Once you reach the line containing "261x200 pixels." in the data below, restate each line word for word up to and including the one containing "You are a computer-use agent. 566x298 pixels.".

** Opening SUPPLIED ENTRIES block **

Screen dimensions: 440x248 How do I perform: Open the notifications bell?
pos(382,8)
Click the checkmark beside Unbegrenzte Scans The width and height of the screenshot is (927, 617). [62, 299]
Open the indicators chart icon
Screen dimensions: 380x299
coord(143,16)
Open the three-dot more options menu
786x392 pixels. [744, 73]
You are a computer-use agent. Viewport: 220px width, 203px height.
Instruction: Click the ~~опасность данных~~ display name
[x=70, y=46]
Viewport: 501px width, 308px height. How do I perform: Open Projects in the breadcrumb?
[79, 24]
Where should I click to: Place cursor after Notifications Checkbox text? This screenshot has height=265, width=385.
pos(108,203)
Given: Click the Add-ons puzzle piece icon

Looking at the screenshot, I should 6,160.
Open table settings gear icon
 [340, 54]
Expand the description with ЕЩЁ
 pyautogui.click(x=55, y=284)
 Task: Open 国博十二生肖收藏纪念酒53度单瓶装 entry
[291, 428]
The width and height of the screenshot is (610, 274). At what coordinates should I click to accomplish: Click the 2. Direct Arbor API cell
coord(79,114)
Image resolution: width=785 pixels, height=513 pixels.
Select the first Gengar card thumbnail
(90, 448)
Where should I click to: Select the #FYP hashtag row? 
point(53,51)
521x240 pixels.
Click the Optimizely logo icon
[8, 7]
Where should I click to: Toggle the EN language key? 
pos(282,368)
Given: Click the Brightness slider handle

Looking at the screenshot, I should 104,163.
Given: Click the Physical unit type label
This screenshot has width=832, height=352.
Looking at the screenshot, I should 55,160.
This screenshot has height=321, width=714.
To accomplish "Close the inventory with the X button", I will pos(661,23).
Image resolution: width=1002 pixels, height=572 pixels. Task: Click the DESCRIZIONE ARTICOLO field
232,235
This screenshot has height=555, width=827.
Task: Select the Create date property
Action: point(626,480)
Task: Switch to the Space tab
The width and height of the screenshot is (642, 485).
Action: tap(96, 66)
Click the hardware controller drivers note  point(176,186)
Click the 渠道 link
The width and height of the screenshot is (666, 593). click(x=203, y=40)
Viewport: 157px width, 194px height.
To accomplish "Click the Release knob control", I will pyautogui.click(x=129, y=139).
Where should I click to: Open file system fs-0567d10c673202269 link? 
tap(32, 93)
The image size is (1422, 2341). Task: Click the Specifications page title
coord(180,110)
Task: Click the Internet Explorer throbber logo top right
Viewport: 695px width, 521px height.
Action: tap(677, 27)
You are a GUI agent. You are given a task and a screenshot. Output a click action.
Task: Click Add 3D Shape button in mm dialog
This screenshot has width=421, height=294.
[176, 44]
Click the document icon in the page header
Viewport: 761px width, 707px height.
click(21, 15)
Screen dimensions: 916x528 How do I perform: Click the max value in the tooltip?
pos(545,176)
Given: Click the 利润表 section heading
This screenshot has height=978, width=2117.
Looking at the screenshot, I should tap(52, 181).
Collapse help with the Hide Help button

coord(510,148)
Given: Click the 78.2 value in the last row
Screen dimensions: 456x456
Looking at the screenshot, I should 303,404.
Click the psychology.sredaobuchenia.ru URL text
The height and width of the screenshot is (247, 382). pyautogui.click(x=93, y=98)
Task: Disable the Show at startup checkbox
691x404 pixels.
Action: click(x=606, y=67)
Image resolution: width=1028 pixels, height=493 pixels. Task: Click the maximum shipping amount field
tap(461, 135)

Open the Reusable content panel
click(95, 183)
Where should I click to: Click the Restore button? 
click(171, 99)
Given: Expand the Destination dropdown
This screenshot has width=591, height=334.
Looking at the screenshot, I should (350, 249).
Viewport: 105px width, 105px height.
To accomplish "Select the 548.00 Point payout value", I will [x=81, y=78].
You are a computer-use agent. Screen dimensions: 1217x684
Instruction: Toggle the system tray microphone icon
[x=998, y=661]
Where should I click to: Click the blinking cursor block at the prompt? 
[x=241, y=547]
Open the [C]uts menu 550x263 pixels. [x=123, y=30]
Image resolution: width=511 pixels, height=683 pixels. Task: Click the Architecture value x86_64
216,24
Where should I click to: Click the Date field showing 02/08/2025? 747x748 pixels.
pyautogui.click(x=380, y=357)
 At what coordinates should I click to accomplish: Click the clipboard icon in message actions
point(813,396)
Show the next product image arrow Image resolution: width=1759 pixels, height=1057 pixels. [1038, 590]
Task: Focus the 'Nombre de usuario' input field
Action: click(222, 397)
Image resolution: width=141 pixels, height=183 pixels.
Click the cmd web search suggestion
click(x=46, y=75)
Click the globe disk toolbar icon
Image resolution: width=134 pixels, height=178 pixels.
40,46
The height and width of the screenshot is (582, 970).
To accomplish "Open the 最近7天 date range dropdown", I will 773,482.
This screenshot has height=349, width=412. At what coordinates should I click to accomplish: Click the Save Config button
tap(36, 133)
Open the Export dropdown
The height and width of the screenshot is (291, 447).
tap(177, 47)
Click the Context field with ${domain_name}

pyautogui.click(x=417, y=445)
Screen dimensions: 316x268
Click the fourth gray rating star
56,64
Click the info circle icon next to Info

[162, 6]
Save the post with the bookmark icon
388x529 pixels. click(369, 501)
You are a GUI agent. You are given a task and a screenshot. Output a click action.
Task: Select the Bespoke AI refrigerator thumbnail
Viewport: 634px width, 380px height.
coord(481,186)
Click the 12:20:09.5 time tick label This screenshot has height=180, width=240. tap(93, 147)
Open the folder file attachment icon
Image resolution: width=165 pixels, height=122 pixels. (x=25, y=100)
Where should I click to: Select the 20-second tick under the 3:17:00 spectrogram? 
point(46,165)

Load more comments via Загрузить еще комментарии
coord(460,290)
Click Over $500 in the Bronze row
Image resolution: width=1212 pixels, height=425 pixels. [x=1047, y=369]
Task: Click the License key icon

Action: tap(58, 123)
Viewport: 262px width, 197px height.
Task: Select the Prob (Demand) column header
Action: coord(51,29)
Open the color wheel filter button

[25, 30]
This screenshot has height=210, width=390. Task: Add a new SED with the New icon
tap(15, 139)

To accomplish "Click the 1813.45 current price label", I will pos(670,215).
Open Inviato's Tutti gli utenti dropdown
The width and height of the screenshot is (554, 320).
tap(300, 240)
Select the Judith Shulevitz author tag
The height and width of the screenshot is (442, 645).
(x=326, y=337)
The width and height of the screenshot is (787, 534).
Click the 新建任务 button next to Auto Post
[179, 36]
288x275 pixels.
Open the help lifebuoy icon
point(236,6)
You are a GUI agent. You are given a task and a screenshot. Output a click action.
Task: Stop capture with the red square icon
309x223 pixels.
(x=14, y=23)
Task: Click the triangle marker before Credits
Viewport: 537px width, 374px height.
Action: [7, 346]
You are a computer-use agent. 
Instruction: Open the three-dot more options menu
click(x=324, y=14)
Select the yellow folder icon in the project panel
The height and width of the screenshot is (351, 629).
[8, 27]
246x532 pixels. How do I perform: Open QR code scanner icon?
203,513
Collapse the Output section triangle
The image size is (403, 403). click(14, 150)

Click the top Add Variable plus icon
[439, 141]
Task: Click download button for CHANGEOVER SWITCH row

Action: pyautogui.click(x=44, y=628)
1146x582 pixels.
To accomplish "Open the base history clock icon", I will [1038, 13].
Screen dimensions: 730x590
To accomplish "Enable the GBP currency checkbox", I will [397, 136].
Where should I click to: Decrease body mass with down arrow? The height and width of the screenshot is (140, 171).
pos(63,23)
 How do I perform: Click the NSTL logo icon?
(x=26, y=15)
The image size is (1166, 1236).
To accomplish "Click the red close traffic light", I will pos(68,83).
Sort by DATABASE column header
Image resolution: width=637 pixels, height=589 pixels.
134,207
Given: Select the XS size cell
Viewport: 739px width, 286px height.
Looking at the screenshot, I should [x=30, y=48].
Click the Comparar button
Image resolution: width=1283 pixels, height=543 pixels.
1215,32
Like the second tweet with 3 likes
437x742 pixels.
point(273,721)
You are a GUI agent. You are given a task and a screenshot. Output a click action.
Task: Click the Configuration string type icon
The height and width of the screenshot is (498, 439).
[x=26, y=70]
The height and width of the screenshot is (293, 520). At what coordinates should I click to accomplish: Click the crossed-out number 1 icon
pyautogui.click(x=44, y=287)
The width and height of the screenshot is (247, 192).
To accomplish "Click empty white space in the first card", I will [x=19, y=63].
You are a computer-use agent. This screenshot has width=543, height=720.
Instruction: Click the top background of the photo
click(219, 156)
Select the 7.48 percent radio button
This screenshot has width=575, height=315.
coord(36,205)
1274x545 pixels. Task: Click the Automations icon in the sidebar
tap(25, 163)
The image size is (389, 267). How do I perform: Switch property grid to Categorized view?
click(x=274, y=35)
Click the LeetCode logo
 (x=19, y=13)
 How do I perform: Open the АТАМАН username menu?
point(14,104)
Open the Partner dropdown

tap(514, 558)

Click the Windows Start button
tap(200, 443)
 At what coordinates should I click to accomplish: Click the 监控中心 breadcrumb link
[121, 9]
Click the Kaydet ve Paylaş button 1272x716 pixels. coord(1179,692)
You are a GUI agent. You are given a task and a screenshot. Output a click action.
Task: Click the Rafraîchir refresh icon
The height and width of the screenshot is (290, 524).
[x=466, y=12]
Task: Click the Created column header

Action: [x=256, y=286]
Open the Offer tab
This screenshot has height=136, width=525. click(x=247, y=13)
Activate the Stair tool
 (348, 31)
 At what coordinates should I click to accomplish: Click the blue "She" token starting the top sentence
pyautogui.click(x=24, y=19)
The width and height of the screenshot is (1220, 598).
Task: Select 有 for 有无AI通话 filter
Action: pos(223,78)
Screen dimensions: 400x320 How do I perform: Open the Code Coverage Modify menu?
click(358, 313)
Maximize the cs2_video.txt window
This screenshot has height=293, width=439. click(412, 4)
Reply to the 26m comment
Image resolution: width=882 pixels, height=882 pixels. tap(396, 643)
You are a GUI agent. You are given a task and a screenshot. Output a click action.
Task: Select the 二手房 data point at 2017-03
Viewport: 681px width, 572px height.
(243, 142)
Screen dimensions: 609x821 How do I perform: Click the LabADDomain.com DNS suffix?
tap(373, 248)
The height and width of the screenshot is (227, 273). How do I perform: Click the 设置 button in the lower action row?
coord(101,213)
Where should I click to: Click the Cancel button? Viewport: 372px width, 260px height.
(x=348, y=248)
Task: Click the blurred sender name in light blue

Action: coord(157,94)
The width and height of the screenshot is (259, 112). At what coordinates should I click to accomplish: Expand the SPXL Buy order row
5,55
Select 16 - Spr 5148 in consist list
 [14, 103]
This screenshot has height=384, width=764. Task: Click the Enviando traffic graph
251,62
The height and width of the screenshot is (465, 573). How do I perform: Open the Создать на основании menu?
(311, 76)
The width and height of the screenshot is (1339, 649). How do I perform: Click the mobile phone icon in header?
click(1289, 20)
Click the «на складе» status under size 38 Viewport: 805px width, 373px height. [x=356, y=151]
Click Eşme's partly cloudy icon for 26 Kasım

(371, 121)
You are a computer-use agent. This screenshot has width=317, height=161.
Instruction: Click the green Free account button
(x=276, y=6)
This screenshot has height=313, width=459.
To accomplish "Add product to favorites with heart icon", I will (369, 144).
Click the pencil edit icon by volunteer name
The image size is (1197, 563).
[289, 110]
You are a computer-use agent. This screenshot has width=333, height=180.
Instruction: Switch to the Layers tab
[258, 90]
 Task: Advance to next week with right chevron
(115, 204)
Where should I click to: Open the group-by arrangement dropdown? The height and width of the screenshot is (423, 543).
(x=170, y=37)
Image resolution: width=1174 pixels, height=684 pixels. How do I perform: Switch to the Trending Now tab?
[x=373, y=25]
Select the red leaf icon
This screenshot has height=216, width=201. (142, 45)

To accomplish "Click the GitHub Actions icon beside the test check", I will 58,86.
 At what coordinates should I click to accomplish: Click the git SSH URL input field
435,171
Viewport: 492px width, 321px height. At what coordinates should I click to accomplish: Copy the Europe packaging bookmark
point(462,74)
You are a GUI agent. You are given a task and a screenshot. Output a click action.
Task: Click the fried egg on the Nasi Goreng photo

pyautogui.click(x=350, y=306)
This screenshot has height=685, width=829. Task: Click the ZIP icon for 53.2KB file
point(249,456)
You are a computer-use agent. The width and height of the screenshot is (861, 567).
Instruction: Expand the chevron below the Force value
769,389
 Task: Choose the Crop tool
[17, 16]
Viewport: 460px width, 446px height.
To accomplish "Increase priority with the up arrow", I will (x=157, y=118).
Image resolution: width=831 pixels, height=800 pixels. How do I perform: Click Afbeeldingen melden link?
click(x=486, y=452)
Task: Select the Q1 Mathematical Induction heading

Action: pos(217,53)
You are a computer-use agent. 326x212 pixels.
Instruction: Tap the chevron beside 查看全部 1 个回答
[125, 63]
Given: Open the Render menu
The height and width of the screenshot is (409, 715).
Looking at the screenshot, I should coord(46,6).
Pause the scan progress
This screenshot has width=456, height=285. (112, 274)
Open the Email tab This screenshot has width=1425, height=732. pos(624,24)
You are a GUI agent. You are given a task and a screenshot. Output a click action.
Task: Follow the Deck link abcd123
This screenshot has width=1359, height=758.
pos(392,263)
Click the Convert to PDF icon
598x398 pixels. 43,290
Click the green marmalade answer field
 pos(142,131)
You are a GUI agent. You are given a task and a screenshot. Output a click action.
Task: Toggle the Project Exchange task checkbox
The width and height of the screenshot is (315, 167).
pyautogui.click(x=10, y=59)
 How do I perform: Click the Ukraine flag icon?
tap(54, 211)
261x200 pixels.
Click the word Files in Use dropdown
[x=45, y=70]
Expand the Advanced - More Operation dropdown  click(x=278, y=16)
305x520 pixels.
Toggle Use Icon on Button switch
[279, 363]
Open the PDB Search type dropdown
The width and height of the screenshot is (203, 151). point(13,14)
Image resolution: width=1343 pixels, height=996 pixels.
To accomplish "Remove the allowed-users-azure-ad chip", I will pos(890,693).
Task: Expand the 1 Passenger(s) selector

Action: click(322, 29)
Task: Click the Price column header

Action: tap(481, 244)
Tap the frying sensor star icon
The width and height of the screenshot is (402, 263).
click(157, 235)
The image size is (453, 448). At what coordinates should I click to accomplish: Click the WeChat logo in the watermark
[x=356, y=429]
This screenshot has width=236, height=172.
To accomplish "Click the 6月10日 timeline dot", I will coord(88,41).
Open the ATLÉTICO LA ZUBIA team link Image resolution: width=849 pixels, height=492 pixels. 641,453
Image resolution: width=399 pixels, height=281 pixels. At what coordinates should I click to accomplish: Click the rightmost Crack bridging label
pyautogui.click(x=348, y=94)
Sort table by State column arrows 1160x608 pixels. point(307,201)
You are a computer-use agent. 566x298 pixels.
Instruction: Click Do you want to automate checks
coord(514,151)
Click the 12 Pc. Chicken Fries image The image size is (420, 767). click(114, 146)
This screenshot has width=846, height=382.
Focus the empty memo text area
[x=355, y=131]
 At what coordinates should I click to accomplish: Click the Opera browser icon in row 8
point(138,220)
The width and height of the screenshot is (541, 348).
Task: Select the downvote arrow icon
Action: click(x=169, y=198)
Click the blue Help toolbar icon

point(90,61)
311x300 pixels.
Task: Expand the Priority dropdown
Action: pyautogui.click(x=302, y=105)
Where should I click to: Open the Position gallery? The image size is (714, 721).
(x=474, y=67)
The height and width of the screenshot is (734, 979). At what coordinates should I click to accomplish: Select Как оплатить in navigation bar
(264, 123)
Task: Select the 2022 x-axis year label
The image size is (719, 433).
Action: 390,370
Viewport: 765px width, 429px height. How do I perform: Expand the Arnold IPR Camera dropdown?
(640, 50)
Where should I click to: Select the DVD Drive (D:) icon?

** Closing SUPPLIED ENTRIES block **

WRITTEN SOLUTION:
261x200 pixels.
Click the word Files in Use dropdown
[x=45, y=70]
Expand the Advanced - More Operation dropdown  click(x=278, y=16)
305x520 pixels.
Toggle Use Icon on Button switch
[279, 363]
Open the PDB Search type dropdown
The width and height of the screenshot is (203, 151). point(13,14)
Image resolution: width=1343 pixels, height=996 pixels.
To accomplish "Remove the allowed-users-azure-ad chip", I will pos(890,693).
Task: Expand the 1 Passenger(s) selector

Action: click(322, 29)
Task: Click the Price column header

Action: tap(481, 244)
Tap the frying sensor star icon
The width and height of the screenshot is (402, 263).
click(157, 235)
The image size is (453, 448). At what coordinates should I click to accomplish: Click the WeChat logo in the watermark
[x=356, y=429]
This screenshot has width=236, height=172.
To accomplish "Click the 6月10日 timeline dot", I will coord(88,41).
Open the ATLÉTICO LA ZUBIA team link Image resolution: width=849 pixels, height=492 pixels. 641,453
Image resolution: width=399 pixels, height=281 pixels. At what coordinates should I click to accomplish: Click the rightmost Crack bridging label
pyautogui.click(x=348, y=94)
Sort table by State column arrows 1160x608 pixels. point(307,201)
You are a computer-use agent. 566x298 pixels.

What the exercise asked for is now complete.